When it comes to condominium construction, the many tiers of equity and debt needed to get the job done have become all the more complicated.
As the amount of money that U.S. banks are willing to lend to developers has decreased tremendously in the past year — especially for ultra-luxury projects — those looking to build condos from the ground up must cobble together financing from a wider array of alternative sources. That includes additional equity partners, high-yield debt funds, hedge funds and foreign investors.
Extell Development [TRDataCustom], for example, is seeking $190 million in EB-5 financing for its 95-story Central Park Tower at 217 West 57th Street and $200 million for its 80-story One Manhattan Square project at 252 South Street.
“The bank world is definitely gun-shy about condos at the moment,” said Richard Sussman, a real estate attorney with Rosenberg & Estis. “I don’t think anyone thinks building $5,000-a-square-foot condo units is the thing to do now.”
Industry players across the board have been sounding the alarm over softness at the top of New York’s condo market in recent months.
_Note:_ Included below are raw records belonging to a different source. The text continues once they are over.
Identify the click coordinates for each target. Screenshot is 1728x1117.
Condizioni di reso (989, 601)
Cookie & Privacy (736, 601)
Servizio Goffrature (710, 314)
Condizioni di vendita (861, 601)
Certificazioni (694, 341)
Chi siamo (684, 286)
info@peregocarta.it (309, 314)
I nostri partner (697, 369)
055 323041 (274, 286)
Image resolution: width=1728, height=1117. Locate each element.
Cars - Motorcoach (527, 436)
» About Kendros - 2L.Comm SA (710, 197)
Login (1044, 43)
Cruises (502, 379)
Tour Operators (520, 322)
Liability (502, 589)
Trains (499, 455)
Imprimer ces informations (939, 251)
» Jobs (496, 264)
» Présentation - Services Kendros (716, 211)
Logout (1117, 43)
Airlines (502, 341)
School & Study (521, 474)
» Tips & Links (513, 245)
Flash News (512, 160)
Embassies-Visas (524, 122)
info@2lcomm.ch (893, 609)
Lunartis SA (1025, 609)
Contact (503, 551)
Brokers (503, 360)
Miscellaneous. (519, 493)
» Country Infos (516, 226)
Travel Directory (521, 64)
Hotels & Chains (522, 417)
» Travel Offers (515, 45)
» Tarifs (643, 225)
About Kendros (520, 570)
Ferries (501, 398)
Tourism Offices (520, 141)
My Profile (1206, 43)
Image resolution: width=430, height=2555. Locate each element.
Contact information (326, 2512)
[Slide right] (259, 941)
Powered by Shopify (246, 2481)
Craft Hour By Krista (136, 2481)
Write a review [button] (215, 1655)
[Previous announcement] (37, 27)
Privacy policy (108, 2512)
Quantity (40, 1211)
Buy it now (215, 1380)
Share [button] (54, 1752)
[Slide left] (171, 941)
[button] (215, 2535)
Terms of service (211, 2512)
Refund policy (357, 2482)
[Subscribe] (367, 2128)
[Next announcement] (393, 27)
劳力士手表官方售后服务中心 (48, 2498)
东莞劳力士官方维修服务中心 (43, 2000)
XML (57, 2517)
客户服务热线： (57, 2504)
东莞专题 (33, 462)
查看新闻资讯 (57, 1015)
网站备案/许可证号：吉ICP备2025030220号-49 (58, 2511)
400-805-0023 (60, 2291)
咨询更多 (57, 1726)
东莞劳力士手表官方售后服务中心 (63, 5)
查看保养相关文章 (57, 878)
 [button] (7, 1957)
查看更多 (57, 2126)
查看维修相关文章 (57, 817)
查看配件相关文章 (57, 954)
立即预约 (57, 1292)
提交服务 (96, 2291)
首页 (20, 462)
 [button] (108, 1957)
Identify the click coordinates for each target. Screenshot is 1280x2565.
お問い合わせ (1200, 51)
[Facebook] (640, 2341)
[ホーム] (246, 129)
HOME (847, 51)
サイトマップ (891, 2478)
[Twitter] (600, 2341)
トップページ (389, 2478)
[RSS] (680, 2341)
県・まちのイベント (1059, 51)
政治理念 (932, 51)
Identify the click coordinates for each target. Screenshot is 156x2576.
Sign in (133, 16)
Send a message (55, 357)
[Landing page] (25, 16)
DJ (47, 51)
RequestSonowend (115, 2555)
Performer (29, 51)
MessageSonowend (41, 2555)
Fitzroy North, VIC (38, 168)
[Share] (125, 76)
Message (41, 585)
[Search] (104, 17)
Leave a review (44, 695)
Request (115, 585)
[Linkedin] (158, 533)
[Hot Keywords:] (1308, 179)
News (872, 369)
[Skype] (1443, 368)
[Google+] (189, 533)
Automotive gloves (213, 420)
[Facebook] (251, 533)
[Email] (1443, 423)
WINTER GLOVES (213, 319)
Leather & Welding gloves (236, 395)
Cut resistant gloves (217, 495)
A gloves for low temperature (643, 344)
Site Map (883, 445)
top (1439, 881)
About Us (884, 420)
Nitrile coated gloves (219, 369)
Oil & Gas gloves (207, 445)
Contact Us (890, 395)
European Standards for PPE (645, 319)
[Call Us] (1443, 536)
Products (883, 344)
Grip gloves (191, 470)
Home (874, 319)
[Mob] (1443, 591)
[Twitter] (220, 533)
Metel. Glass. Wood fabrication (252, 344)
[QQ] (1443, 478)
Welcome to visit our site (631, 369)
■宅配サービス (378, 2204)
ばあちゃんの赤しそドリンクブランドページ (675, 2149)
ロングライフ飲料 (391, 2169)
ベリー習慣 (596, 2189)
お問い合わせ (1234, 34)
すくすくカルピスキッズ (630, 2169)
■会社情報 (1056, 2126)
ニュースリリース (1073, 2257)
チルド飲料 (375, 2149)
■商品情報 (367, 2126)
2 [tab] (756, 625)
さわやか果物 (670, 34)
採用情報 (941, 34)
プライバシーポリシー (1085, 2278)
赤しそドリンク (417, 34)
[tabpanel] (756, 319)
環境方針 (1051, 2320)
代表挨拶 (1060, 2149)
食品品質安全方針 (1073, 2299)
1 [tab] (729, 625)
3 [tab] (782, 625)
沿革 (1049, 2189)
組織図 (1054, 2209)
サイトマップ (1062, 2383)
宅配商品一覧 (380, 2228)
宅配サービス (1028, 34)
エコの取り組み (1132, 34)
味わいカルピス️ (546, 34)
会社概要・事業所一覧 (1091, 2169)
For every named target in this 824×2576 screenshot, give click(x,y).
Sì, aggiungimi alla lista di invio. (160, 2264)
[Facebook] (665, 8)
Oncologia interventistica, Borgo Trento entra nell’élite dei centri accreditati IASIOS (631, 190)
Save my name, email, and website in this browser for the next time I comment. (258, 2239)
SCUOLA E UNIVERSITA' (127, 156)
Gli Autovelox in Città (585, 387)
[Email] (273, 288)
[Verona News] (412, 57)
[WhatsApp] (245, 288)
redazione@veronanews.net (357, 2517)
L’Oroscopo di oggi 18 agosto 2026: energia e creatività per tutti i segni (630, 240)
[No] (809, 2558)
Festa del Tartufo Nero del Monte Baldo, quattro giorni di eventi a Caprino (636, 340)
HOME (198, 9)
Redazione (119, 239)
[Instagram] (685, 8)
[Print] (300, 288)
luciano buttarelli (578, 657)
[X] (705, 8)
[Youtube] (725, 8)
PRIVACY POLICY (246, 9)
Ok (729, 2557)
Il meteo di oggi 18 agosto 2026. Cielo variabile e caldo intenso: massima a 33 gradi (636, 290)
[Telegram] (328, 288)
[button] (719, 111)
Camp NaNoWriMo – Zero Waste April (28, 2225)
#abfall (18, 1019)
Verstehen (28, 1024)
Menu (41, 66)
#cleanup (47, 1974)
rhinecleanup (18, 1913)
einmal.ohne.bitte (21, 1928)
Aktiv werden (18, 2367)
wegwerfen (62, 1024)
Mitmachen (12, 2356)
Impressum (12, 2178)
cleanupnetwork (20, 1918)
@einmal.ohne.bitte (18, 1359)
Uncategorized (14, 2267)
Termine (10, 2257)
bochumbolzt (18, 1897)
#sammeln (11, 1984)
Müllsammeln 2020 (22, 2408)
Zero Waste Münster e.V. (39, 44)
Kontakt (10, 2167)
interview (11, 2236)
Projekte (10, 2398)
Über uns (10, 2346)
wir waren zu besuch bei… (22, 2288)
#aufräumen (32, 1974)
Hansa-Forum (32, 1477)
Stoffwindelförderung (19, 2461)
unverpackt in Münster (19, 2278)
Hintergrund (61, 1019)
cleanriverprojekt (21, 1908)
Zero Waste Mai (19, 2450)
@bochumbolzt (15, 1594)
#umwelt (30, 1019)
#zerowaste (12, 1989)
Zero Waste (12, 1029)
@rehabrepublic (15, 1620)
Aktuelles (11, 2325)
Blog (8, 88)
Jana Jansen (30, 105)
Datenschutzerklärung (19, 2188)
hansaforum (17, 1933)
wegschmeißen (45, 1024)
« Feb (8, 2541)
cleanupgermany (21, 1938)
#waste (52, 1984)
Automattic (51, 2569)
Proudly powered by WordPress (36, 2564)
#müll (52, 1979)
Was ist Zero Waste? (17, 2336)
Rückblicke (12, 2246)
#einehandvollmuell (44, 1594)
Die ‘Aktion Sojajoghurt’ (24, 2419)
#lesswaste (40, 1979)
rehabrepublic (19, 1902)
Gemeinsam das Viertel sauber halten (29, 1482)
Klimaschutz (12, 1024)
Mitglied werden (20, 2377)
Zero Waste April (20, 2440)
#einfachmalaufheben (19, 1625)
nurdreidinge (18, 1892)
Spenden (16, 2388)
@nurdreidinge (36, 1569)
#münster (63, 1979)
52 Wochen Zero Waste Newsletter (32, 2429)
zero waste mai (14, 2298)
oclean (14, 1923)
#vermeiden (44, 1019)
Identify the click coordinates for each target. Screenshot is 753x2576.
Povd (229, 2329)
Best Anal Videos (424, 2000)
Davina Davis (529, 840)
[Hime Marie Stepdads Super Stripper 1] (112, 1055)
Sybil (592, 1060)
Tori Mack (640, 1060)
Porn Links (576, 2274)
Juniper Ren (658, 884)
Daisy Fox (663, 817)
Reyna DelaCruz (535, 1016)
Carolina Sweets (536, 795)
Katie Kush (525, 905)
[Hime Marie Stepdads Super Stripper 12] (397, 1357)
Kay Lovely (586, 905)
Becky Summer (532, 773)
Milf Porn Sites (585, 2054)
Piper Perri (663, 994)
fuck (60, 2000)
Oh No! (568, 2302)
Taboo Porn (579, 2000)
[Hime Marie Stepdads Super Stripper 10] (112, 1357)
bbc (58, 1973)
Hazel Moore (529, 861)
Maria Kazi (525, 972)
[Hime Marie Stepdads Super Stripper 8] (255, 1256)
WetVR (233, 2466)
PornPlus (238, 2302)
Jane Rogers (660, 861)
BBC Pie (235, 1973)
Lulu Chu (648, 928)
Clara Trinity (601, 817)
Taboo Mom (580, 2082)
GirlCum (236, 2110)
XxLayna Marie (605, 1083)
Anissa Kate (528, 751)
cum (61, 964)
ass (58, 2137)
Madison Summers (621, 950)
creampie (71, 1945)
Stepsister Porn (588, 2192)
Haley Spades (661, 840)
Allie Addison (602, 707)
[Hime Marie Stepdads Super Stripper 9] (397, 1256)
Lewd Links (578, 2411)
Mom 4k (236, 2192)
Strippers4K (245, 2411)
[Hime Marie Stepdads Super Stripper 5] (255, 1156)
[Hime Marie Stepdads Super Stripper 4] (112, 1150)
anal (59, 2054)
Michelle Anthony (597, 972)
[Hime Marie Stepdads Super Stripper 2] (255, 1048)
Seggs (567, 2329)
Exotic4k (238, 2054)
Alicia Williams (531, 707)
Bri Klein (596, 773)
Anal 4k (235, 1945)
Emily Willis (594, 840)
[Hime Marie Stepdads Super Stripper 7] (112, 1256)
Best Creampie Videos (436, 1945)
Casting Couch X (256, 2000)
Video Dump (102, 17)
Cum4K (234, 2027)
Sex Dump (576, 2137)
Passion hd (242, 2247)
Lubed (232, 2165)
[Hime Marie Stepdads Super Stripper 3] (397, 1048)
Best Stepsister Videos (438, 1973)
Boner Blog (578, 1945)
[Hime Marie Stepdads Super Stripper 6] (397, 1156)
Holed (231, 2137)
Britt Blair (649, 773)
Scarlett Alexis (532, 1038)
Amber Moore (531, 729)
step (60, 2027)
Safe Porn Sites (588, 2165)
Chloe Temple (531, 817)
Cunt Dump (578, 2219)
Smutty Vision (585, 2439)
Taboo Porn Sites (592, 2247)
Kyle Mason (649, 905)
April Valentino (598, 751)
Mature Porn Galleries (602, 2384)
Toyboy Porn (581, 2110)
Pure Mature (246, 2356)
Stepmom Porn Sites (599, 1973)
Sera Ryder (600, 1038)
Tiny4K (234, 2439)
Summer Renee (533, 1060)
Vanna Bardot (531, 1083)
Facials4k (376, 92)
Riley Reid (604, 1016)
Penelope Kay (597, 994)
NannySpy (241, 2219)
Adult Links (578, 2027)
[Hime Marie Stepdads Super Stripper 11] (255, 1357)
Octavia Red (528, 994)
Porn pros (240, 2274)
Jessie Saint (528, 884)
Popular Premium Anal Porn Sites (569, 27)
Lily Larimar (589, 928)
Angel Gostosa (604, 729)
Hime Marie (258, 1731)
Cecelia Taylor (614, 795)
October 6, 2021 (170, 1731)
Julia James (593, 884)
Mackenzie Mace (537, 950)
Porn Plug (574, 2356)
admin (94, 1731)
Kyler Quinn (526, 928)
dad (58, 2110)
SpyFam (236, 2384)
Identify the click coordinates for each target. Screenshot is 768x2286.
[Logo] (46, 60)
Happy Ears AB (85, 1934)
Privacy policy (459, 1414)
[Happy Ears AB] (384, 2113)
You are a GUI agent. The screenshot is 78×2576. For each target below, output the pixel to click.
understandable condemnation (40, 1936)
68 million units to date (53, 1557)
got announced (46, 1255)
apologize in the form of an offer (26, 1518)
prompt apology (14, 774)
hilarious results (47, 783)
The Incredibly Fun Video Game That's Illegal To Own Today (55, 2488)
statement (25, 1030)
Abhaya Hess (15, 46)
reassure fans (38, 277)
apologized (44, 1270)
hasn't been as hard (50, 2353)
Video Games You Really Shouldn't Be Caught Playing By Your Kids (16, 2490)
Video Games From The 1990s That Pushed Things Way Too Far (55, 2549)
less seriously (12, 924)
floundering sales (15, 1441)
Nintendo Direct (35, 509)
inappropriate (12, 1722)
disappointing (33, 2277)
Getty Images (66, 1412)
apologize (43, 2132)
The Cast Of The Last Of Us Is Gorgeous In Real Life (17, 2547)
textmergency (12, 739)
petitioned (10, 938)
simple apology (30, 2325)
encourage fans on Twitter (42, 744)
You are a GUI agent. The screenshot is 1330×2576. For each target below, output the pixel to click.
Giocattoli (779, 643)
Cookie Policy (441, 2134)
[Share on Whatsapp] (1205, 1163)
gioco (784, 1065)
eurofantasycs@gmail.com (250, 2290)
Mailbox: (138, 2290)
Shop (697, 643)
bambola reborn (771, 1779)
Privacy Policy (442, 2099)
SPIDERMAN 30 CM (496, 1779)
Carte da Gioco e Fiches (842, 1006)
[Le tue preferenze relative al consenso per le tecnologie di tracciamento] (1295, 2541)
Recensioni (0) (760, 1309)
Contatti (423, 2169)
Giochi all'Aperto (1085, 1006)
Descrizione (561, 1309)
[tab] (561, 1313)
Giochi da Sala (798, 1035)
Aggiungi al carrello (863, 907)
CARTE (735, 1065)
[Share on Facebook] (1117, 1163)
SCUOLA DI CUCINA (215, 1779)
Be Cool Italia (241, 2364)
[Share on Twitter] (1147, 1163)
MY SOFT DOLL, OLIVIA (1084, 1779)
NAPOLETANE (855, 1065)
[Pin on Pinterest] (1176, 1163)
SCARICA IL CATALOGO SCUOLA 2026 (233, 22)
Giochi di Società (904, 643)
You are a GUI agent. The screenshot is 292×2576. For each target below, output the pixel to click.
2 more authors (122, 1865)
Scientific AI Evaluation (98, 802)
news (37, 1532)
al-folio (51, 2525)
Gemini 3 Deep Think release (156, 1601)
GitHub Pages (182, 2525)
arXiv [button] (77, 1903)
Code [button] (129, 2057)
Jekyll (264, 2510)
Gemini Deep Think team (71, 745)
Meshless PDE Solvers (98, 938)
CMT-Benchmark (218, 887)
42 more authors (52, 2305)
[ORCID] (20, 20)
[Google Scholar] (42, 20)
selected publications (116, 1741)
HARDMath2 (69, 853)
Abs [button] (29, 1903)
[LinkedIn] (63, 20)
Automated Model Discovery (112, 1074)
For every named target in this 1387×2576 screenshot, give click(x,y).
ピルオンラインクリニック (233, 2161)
An analysis of data from Olshan Realty’s weekly market report showed that sales volume of luxury condos in Manhattan dropped 25 percent in the first 20 weeks of 2016, compared to the same time last year.
This means an even more complex capital stack for many of those projects — one that requires more tranches of sponsor equity, mezzanine debt, preferred equity, EB-5 funds and even the prospect of crowdfunding. Morrison & Foerster’s Mark Edelstein told The Real Deal that developers are lucky to get banks to cover 50 percent of the cost of a condo project and are often expected to put down more of their own money than in previous years.
Compare this to before the market collapsed in 2008, and the typical stack for condo construction takes on a totally different look. In 2006, banks were routinely lending between 60 and 70 percent of the cost of a condo project, and in some cases more than 75 percent. Mezzanine loans often took the loan-to-cost (LTC) ratio up to 90 percent and then developers covered the remaining 10 percent or so with equity, Edelstein said.
LTC levels dropped in 2008 and 2010, and many condo projects stalled during the recession as traditional bank financing became virtually unavailable for the bulk of developers. Then, as the market recovered and New Yorkers saw residential prices begin to climb dramatically, the LTC on many projects ticked back up — reaching 50 to 55 percent in 2011 and 2012, and up to 65 percent in 2014 and 2015.
Now, in mid-2016, those ratios have once again changed. While some developers with particularly deep pockets can fill in the gap left by the recent retreat of banks, others have to find alternatives that are often more expensive and less secure. In the most complex scenarios, the financing for a condo project can include upward of four layers of mezzanine debt and preferred equity, among other sources of funding.
“The larger the deal, the more layers you’ll need to get up to the desired leverage point,” said Drew Fletcher, president of New York-based debt and equity brokerage the Greystone Bassuk Group. “The more specialized the asset type, the more complicated the capital stack.”